Problem requirements
Write out each line of the listing as it stands, without the images.

Records for processing
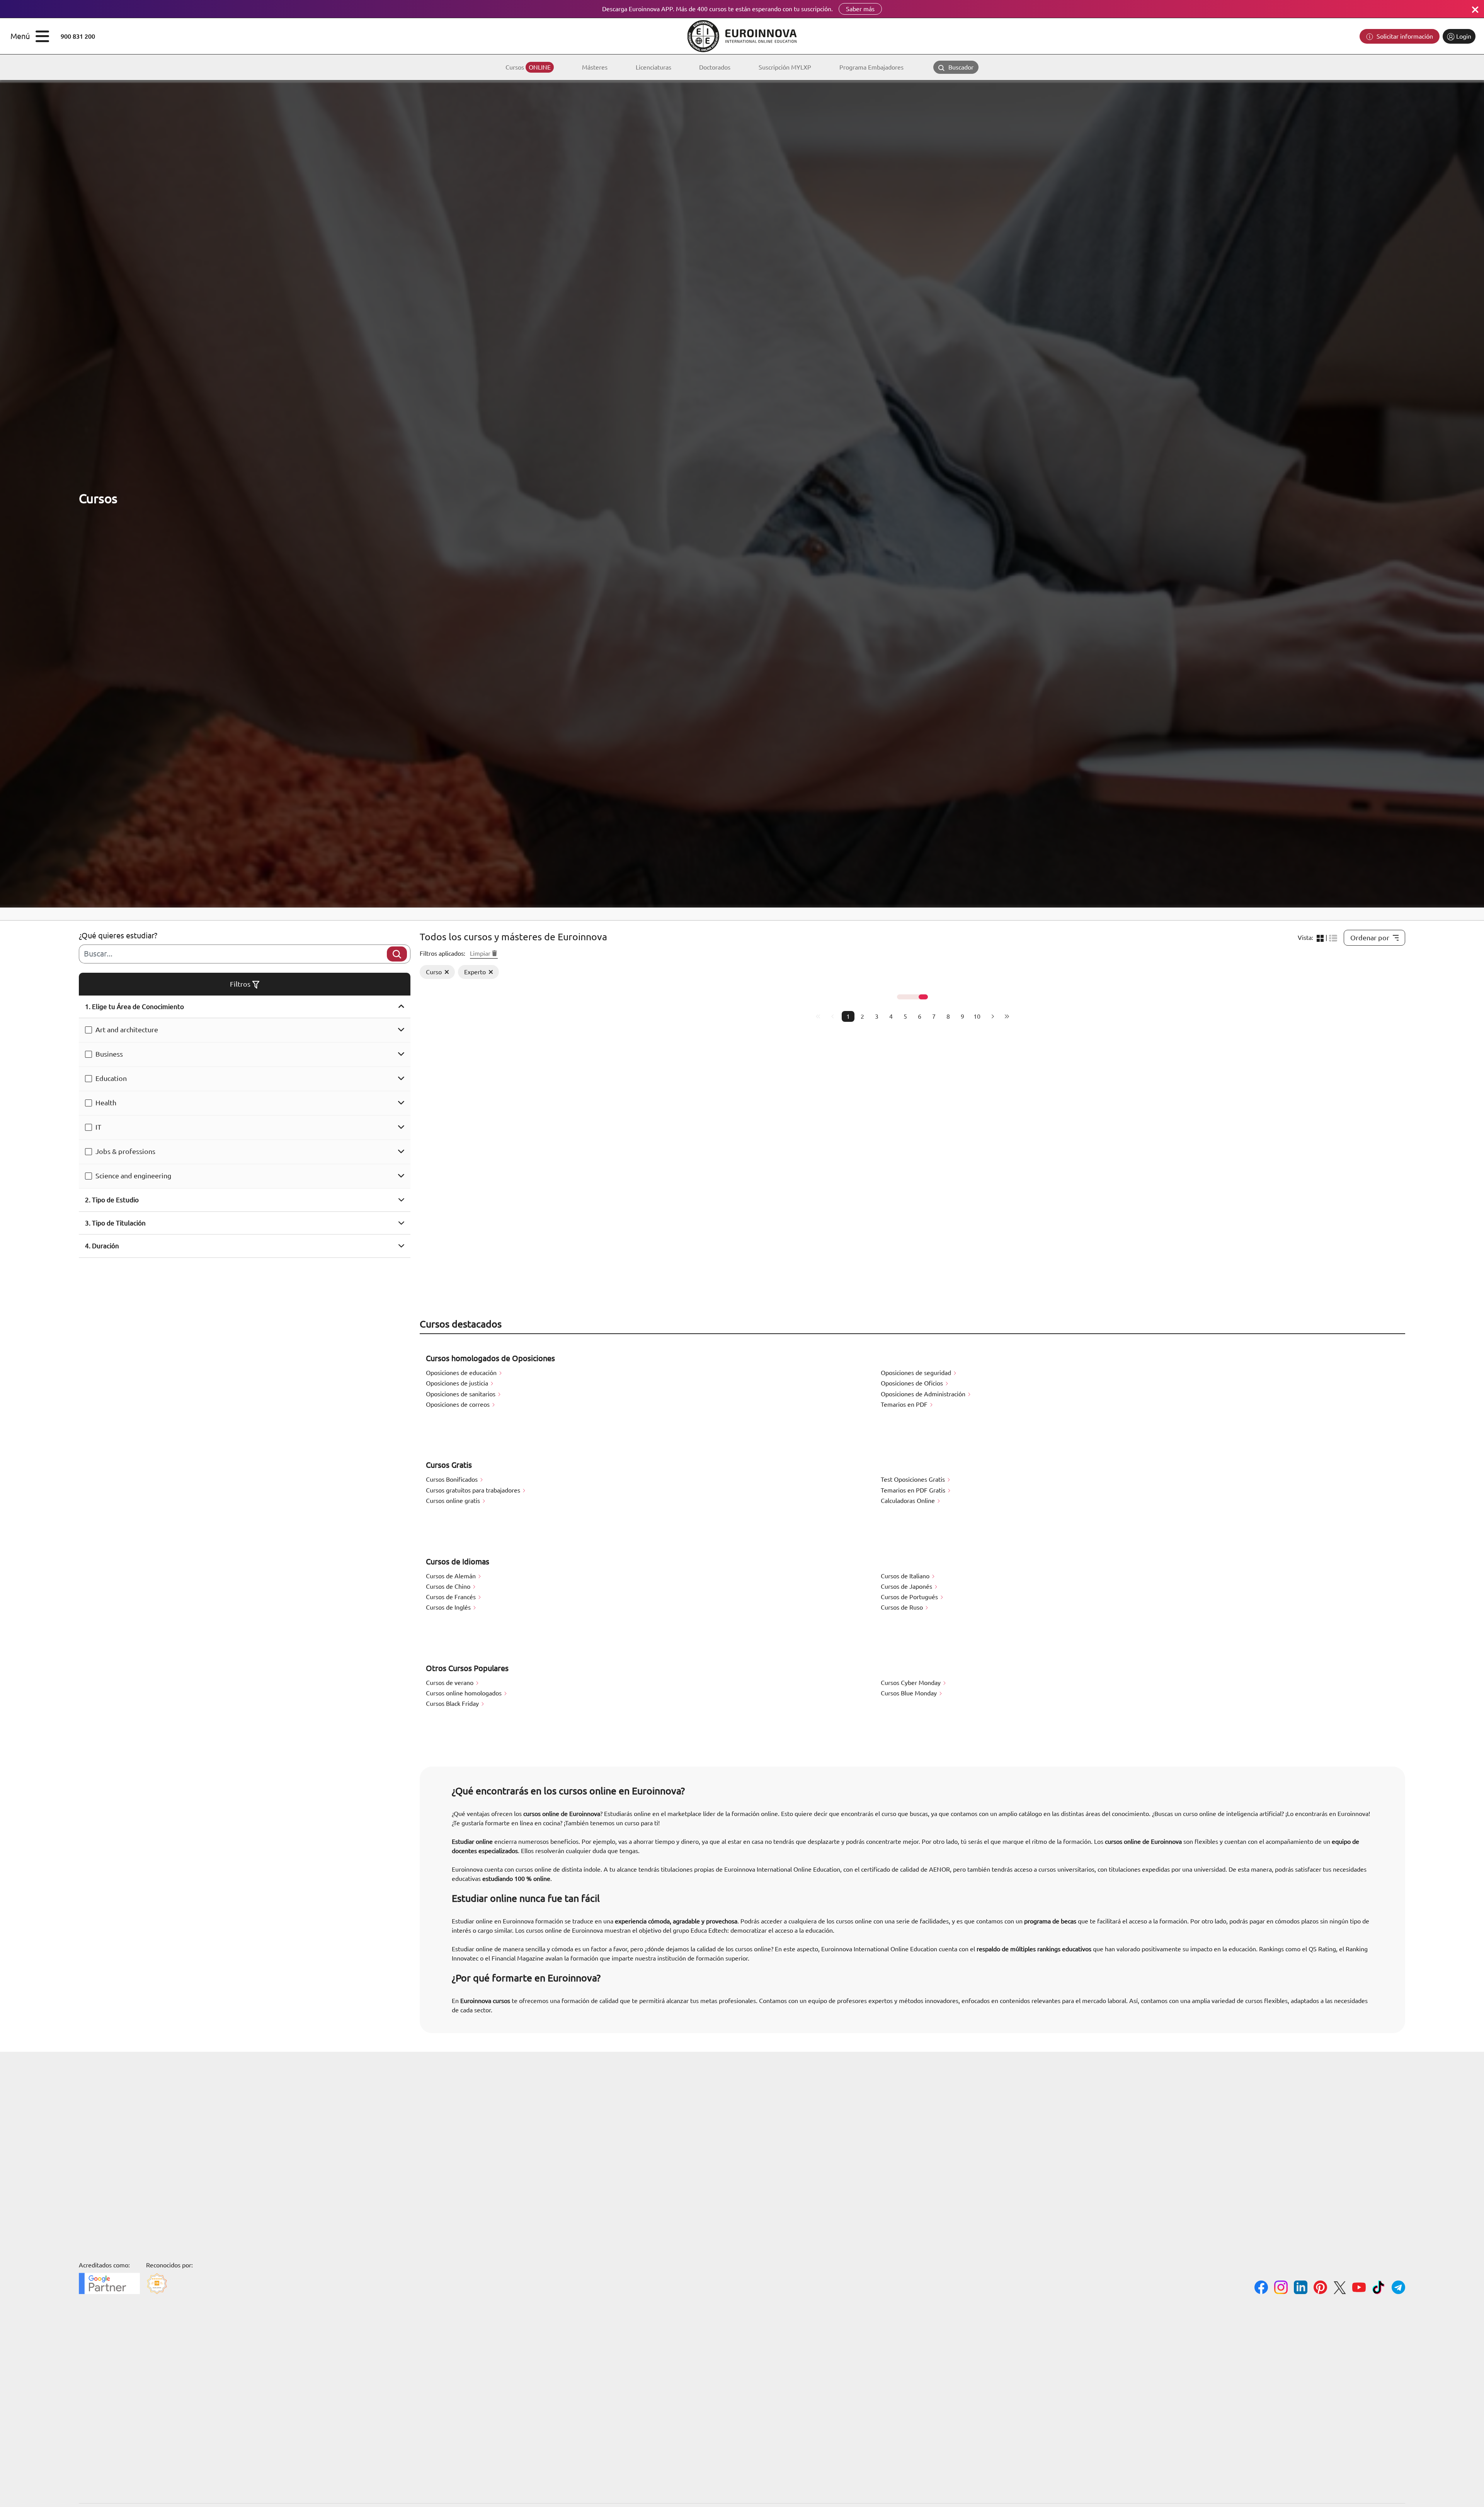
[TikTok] (1378, 2288)
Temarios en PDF (905, 1404)
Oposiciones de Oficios (913, 1383)
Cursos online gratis (454, 1500)
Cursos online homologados (464, 1693)
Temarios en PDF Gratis (914, 1490)
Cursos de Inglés (449, 1607)
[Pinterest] (1320, 2288)
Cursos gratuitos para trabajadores (474, 1490)
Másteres (595, 67)
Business (109, 1054)
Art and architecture (126, 1029)
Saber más (860, 8)
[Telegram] (1398, 2288)
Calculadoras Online (908, 1500)
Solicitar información (1404, 36)
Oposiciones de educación (462, 1372)
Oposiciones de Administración (924, 1394)
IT (98, 1127)
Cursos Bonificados (452, 1479)
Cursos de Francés (451, 1596)
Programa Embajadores (871, 67)
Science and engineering (133, 1175)
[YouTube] (1359, 2288)
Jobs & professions (125, 1151)
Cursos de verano (450, 1682)
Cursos (528, 67)
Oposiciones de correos (458, 1404)
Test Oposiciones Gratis (913, 1479)
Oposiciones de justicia (458, 1383)
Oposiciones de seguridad (917, 1372)
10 (976, 1016)
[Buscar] (397, 954)
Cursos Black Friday (453, 1703)
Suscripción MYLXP (785, 67)
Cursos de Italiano (906, 1576)
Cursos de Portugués (910, 1596)
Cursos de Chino (449, 1586)
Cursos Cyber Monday (911, 1682)
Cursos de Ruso (902, 1607)
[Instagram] (1281, 2288)
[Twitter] (1339, 2288)
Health (105, 1102)
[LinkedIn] (1300, 2288)
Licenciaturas (653, 67)
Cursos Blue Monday (909, 1693)
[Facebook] (1261, 2288)
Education (111, 1078)
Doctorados (714, 67)
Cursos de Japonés (907, 1586)
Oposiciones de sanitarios (461, 1394)
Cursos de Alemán (451, 1576)
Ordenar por (1369, 937)
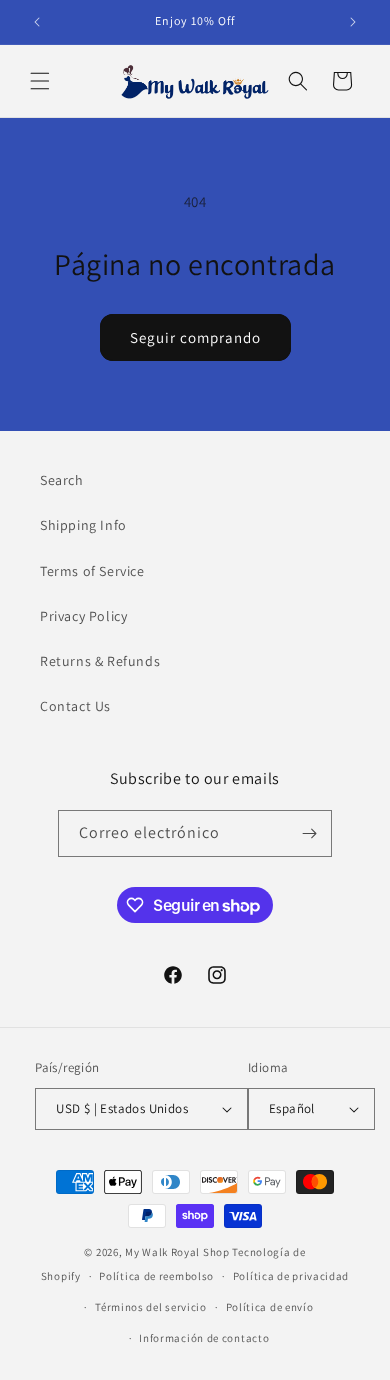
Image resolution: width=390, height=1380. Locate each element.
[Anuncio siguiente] (353, 22)
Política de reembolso (156, 1276)
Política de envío (270, 1307)
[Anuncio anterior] (37, 22)
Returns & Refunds (100, 661)
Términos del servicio (151, 1307)
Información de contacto (204, 1338)
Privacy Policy (83, 616)
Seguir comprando (195, 337)
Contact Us (75, 706)
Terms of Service (92, 571)
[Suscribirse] (309, 833)
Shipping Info (83, 525)
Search (62, 480)
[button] (40, 81)
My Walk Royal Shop (177, 1252)
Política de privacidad (291, 1276)
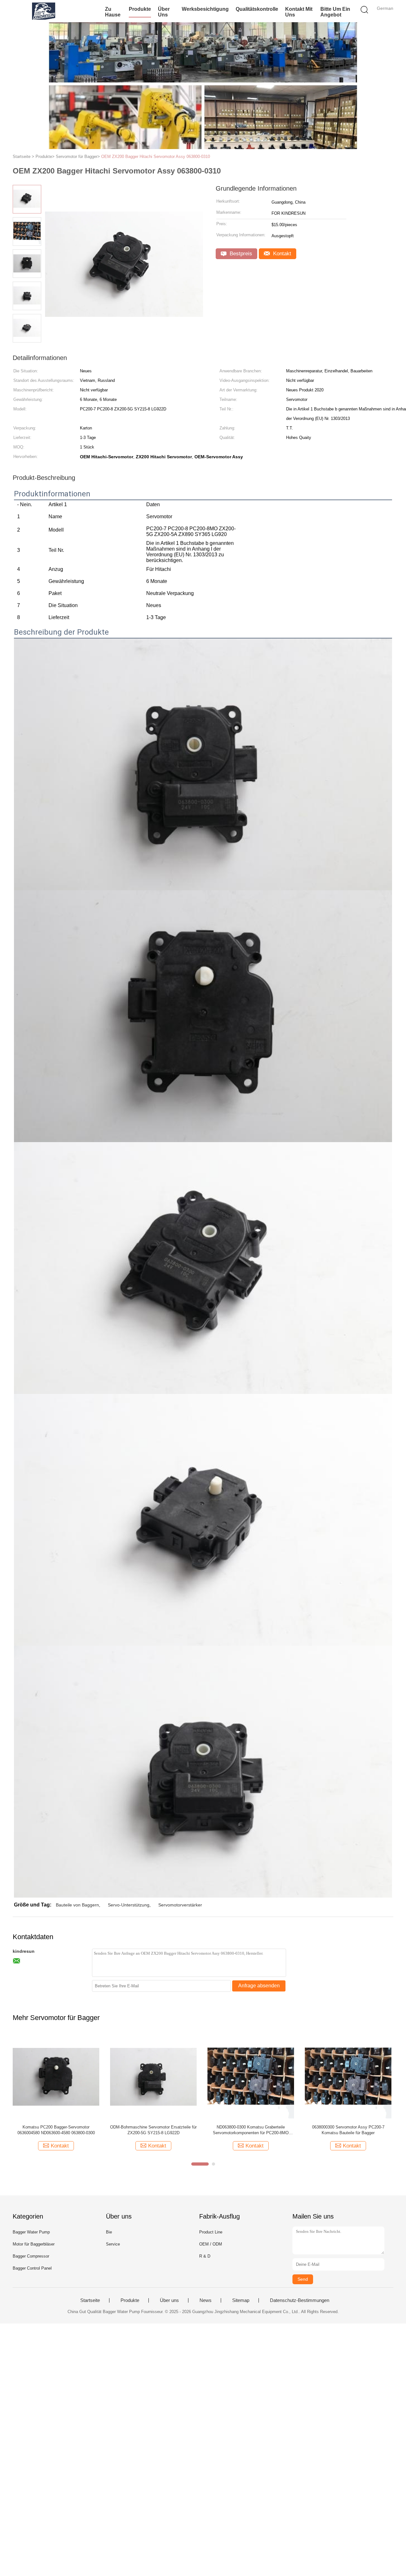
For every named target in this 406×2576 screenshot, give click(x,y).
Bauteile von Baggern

Result of this exercise
[TikTok] (1378, 2288)
Temarios en PDF (905, 1404)
Oposiciones de Oficios (913, 1383)
Cursos online gratis (454, 1500)
Cursos online homologados (464, 1693)
Temarios en PDF Gratis (914, 1490)
Cursos de Inglés (449, 1607)
[Pinterest] (1320, 2288)
Cursos gratuitos para trabajadores (474, 1490)
Másteres (595, 67)
Business (109, 1054)
Art and architecture (126, 1029)
Saber más (860, 8)
[Telegram] (1398, 2288)
Calculadoras Online (908, 1500)
Solicitar información (1404, 36)
Oposiciones de educación (462, 1372)
Oposiciones de Administración (924, 1394)
IT (98, 1127)
Cursos Bonificados (452, 1479)
Cursos de Francés (451, 1596)
Programa Embajadores (871, 67)
Science and engineering (133, 1175)
[YouTube] (1359, 2288)
Jobs & professions (125, 1151)
Cursos de verano (450, 1682)
Cursos (528, 67)
Oposiciones de correos (458, 1404)
Test Oposiciones Gratis (913, 1479)
Oposiciones de justicia (458, 1383)
Oposiciones de seguridad (917, 1372)
10 (976, 1016)
[Buscar] (397, 954)
Cursos Black Friday (453, 1703)
Suscripción MYLXP (785, 67)
Cursos de Italiano (906, 1576)
Cursos de Portugués (910, 1596)
Cursos de Chino (449, 1586)
Cursos Cyber Monday (911, 1682)
Cursos de Ruso (902, 1607)
[Instagram] (1281, 2288)
[Twitter] (1339, 2288)
Health (105, 1102)
[LinkedIn] (1300, 2288)
Licenciaturas (653, 67)
Cursos Blue Monday (909, 1693)
[Facebook] (1261, 2288)
Education (111, 1078)
Doctorados (714, 67)
Cursos de Japonés (907, 1586)
Oposiciones de sanitarios (461, 1394)
Cursos de Alemán (451, 1576)
Ordenar por (1369, 937)
Image resolution: width=390, height=1380. Locate each element.
[Anuncio siguiente] (353, 22)
Política de reembolso (156, 1276)
Política de envío (270, 1307)
[Anuncio anterior] (37, 22)
Returns & Refunds (100, 661)
Términos del servicio (151, 1307)
Información de contacto (204, 1338)
Privacy Policy (83, 616)
Seguir comprando (195, 337)
Contact Us (75, 706)
Terms of Service (92, 571)
[Suscribirse] (309, 833)
Shipping Info (83, 525)
Search (62, 480)
[button] (40, 81)
My Walk Royal Shop (177, 1252)
Política de privacidad (291, 1276)
For every named target in this 406×2576 screenshot, give click(x,y).
Bauteile von Baggern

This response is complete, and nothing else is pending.